Lebih lanjut, ia menyoroti pentingnya partisipasi masyarakat sipil dalam setiap kebijakan strategis yang menyangkut institusi negara.
Menurutnya, pengesahan UU TNI 2025 seharusnya didahului dengan diskusi yang lebih luas, melibatkan akademisi, tokoh masyarakat, serta organisasi kepemudaan seperti KNPI.
“Pemerintah dan DPR RI harus membuka ruang dialog lebih luas. Jangan sampai ada pasal-pasal yang ditetapkan tanpa kajian mendalam dan masukan dari masyarakat. Ini bukan hanya soal pertahanan negara, tetapi juga soal bagaimana demokrasi kita berkembang ke depan,” terangnya.
Salah satu poin yang menjadi perhatian dalam UU TNI 2025 adalah kemungkinan pelibatan kembali militer dalam urusan sipil dalam kondisi tertentu.
Beberapa pihak mengkhawatirkan bahwa aturan ini dapat membuka celah bagi militer untuk kembali memiliki pengaruh di luar fungsi pertahanan.
Selain itu, wacana penempatan perwira aktif di jabatan sipil juga menjadi isu krusial yang memicu perdebatan.
Udi Wahyudi menekankan bahwa prinsip supremasi sipil harus tetap menjadi landasan dalam setiap kebijakan negara.
“Jika ada aturan yang memungkinkan militer terlibat dalam urusan sipil tanpa kontrol yang jelas, ini bisa menjadi preseden buruk bagi demokrasi kita. Reformasi menegaskan bahwa militer harus profesional dan fokus pada pertahanan negara,” ujarnya.
Sebagai pemuda yang aktif dalam organisasi kepemudaan, Udi Wahyudi juga mengajak generasi muda untuk lebih peduli terhadap isu-isu strategis seperti ini.
Ia menegaskan bahwa masa depan demokrasi Indonesia bergantung pada keterlibatan anak muda dalam mengawal kebijakan negara.

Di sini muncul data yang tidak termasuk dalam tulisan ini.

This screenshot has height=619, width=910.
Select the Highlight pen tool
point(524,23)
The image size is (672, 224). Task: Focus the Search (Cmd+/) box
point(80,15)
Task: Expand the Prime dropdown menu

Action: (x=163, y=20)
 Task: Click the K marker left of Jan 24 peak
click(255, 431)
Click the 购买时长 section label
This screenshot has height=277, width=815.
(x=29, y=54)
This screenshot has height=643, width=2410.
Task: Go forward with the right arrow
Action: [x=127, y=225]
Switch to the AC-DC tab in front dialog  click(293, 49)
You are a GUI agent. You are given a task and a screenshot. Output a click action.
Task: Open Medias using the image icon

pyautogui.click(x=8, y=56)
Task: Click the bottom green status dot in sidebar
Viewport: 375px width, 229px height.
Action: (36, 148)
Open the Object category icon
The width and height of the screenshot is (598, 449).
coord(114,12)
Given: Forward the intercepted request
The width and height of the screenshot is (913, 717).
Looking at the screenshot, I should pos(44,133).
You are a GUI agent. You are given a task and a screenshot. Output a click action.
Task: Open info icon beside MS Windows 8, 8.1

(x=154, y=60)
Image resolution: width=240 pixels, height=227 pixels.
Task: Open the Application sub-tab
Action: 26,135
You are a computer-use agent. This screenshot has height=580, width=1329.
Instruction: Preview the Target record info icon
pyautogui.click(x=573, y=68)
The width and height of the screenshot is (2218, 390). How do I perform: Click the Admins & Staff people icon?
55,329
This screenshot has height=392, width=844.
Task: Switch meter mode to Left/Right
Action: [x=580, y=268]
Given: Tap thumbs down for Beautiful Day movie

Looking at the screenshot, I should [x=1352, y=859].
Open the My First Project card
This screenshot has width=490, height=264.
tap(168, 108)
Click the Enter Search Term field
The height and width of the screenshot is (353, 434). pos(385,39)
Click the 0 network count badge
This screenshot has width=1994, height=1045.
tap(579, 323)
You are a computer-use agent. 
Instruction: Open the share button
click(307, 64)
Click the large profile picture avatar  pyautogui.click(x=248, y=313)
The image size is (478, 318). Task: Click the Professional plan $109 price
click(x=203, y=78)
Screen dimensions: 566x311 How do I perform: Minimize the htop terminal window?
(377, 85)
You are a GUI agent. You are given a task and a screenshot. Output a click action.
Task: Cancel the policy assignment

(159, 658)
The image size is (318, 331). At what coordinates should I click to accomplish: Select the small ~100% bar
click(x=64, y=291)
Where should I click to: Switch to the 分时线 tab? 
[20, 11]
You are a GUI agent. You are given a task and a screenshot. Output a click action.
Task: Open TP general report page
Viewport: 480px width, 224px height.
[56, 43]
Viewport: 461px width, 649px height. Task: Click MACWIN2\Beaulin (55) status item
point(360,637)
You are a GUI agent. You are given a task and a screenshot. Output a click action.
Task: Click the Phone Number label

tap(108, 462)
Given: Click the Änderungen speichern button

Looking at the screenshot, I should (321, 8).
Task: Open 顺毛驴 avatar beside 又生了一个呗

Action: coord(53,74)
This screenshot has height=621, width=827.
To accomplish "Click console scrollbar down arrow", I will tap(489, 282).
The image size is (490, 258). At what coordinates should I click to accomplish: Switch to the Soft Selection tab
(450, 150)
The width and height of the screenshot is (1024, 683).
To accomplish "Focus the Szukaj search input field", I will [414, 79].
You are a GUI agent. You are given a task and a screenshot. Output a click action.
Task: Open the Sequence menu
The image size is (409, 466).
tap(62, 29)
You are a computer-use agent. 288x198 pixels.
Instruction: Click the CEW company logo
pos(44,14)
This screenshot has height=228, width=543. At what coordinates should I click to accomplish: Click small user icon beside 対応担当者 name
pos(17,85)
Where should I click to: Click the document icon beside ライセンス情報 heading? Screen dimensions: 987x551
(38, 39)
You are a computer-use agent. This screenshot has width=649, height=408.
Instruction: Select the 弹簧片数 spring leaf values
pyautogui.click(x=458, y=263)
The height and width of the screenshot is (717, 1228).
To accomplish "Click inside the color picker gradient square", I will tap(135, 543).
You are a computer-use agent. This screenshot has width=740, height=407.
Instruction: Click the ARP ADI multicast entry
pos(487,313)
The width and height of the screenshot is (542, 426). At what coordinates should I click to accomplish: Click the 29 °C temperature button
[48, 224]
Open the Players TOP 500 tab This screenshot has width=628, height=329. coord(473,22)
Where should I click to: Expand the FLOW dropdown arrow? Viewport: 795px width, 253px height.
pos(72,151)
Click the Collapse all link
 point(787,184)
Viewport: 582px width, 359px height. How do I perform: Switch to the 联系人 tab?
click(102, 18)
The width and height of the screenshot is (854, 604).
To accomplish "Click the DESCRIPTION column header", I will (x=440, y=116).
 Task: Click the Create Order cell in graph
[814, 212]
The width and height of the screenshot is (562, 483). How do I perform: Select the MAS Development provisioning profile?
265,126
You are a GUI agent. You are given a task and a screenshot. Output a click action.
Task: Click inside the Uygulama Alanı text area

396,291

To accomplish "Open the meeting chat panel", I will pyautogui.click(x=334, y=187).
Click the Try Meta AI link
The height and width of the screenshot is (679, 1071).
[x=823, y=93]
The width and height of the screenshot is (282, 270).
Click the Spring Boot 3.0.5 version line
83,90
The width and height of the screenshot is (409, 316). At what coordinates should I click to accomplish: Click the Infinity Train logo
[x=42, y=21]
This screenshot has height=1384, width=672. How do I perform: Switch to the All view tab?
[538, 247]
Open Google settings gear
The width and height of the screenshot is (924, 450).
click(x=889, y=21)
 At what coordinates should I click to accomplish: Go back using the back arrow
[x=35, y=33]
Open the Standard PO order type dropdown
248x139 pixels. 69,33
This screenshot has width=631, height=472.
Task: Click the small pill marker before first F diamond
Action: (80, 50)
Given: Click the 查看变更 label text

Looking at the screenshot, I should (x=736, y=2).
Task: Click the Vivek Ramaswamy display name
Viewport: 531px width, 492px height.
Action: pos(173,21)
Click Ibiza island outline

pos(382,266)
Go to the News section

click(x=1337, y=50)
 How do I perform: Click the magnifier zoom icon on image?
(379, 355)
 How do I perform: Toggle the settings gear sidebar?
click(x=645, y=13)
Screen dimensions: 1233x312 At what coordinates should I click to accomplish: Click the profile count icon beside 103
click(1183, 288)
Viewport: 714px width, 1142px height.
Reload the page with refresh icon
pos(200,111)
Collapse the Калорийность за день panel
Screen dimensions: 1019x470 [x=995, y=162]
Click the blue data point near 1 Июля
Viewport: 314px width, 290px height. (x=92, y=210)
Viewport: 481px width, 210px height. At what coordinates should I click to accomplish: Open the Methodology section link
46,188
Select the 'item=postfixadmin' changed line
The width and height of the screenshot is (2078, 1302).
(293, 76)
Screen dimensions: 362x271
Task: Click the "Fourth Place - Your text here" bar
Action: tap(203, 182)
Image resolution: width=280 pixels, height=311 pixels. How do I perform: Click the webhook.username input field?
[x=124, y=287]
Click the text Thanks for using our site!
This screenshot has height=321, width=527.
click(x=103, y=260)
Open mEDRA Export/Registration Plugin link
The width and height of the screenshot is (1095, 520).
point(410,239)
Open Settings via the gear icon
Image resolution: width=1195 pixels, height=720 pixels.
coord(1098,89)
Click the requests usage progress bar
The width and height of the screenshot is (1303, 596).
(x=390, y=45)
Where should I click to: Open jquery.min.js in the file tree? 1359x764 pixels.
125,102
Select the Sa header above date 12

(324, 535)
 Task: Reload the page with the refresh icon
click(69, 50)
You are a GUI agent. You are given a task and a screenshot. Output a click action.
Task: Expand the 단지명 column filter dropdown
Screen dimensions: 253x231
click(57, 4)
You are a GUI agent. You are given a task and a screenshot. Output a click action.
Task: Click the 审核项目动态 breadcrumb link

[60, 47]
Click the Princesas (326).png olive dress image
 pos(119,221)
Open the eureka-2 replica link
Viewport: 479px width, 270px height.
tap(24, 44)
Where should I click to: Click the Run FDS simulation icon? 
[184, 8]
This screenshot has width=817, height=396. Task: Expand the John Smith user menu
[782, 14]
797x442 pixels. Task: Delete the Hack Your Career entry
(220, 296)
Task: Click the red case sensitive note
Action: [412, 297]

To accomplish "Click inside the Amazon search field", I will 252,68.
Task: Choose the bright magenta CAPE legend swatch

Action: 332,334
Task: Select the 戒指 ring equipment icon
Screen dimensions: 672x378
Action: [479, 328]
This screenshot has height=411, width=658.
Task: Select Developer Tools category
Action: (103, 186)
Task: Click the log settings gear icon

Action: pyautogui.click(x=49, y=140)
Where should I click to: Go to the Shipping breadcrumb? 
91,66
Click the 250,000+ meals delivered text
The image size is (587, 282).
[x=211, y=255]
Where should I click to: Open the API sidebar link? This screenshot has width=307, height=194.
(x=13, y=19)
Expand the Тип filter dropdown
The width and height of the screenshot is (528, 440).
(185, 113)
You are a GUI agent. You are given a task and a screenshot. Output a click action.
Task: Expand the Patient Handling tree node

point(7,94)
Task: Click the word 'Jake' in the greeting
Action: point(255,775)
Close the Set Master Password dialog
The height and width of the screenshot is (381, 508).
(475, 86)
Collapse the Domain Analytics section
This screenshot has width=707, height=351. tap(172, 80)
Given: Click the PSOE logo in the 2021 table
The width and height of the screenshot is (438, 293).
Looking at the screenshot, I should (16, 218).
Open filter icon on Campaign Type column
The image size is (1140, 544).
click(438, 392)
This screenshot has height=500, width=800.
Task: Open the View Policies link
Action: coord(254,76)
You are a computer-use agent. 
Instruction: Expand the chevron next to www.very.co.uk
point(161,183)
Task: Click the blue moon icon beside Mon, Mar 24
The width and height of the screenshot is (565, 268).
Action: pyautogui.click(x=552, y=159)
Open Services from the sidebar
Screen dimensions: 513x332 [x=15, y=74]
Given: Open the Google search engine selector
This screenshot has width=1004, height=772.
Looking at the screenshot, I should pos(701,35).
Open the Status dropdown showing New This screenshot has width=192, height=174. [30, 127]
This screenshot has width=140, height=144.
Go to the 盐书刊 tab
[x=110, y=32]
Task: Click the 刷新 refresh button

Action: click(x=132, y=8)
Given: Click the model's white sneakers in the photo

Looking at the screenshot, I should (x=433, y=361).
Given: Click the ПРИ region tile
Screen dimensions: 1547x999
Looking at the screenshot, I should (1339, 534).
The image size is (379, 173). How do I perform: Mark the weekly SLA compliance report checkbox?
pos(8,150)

“Jangan hanya diam. Kita harus kritis dan berani menyuarakan pendapat demi masa depan bangsa yang lebih baik. Jangan sampai kita terlena dengan kebijakan yang berpotensi mengancam demokrasi yang telah diperjuangkan,” tutupnya.
Dengan berbagai sorotan yang muncul, Udi berharap agar pemerintah dan DPR RI dapat mendengar aspirasi publik dan memastikan bahwa UU TNI 2025 benar-benar membawa manfaat tanpa mengorbankan nilai-nilai demokrasi dan reformasi yang telah dibangun selama ini. (*/Sahrul).